From August 1923 to August 1926, Daley was engineer officer of the Pittsburgh Engineer District. From August 1926 to August 1930, he served as assistant to the Chief of Engineers, with responsibility for the office's Permit Section and Rivers and Harbors Section. He received promotion to lieutenant colonel in November 1929. From September 1930 to November 1933, Daley was assistant division engineer for the Upper Mississippi Valley Engineer Division, and he was division engineer from November 1933 to August 1935, when he was promoted to colonel.

From August 1935 to June 1936, Daley was a student at the United States Army War College. After graduating, he was engineer officer of the 1st Engineer District of New York, a posting he held from June 1936 to June 1937. From June 1937 to September 1938, he served as engineer officer of the North Atlantic Engineer Division. In October 1938, Daley was promoted to brigadier general. He served as commander of the 1st Coast Artillery District from October 1938 to June 1939.

In July 1939, Daley was assigned to command the army's Puerto Rican Department. He served in this assignment until March 1941. From March to April 1941, he commanded of the 2nd Infantry Division, but with the army expanding after U.S. entry into World War II, he was quickly reassigned to command U.S. V Corps. He led the corps during organization and training at Camp Beauregard, Louisiana until September 1942, and was promoted to major general in May 1942. He was slated to command United States Army Forces in Northern Ireland, but the assignment was subsequently withdrawn by Army Chief of Staff George C. Marshall, who indicated he had received several reports indicating Daley's leadership style was not conducive to exercising high-level command, and insinuated a troubling personal failing, possibly alcoholism. Daley then requested retirement, and he left the army with the retired rank of brigadier general in September 1942.

==Awards==
Daley's foreign awards included the Order of Agricultural Merit (Officer) (France) and Order of the Redeemer (Gold Cross) (Greece). His U.S. awards included the Army Distinguished Service Medal and Silver Star.

● **Extracted data**
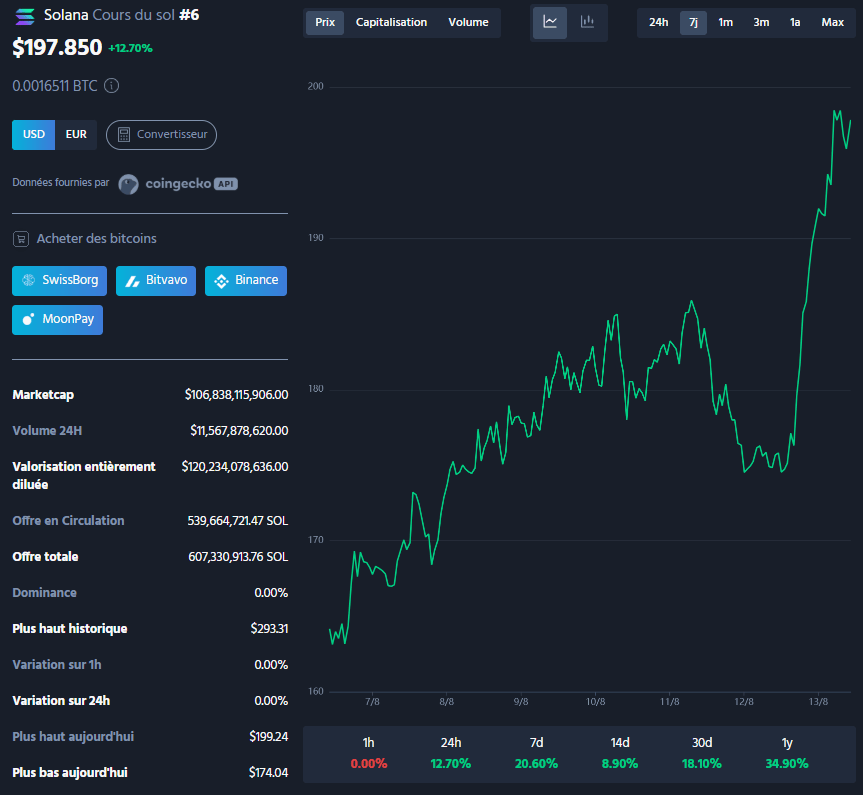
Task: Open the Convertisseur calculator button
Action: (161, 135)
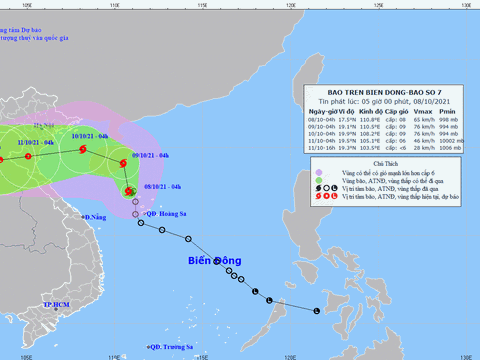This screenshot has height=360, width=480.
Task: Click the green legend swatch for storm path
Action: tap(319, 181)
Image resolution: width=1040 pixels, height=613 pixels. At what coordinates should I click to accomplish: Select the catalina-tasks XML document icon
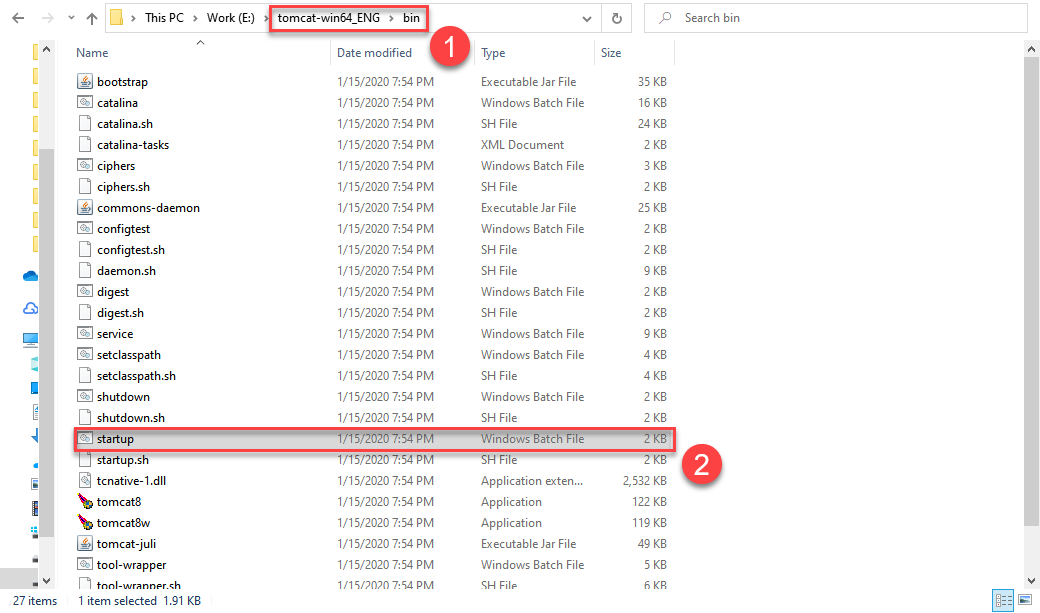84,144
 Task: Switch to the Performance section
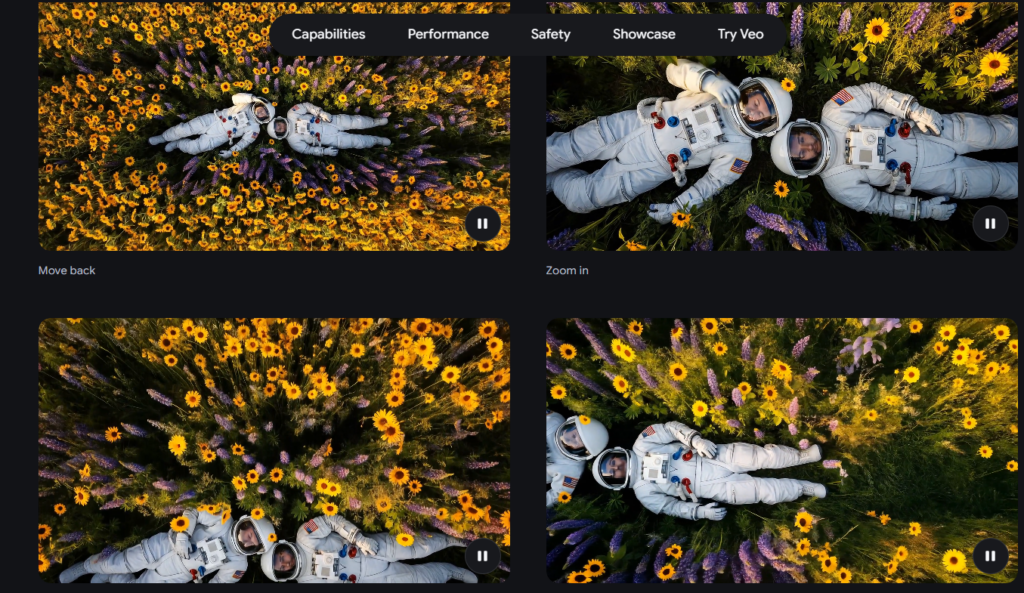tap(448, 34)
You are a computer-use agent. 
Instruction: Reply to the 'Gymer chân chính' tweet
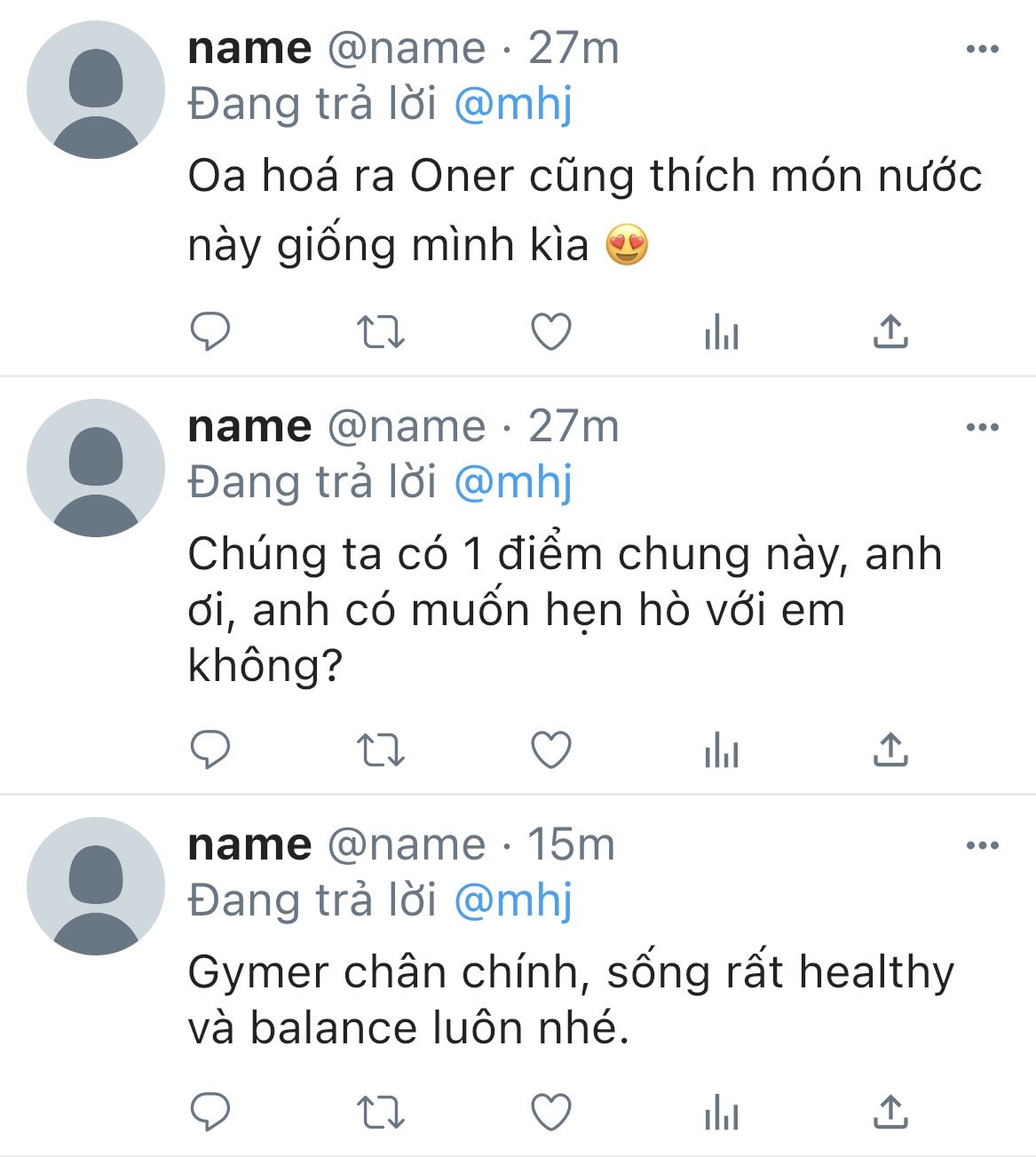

--

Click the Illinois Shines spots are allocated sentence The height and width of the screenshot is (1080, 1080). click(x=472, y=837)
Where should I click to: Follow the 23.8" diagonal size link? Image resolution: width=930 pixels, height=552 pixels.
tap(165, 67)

● **Action item**
Pick up the passage on Daley's army career after its last sentence and continue it. The items stand apart from the passage on Daley's army career.

● **Answer section**
===Army Distinguished Service Medal citation===
"The President of the United States of America, authorized by Act of Congress, July 9, 1918, takes pleasure in presenting the Army Distinguished Service Medal to Colonel (Corps of Engineers) Edmund Leo Daley, United States Army, for exceptionally meritorious and distinguished services to the Government of the United States, in a duty of great responsibility during World War I. Colonel Daley served with distinction as Division Engineer of the 3d Division and as Commanding Officer of the 6th Engineers. Due to his energy and resourcefulness, he accomplished arduous tasks with marked success. With remarkable skill he directed the laying out of the defense scheme of the positions taken in the Meuse-Argonne offensive, rendering services of inestimable value to the American Expeditionary Forces."

Service: Army Rank: Colonel Division: American Expeditionary Forces General Orders: War Department, General Orders No. 95 (1919)

===Slver Star citation===
"In the Bois de Fays, from Oct. 14 to Oct. 26, 1918, Colonel Daley, under continuous harassing fire during which losses were considerable, by his example of endurance, cheerfulness and high courage, was a constant source of inspiration for both officers and men of his command."

Service: Army Rank: Colonel Division: 3rd Division General Orders: 3rd Division (1919)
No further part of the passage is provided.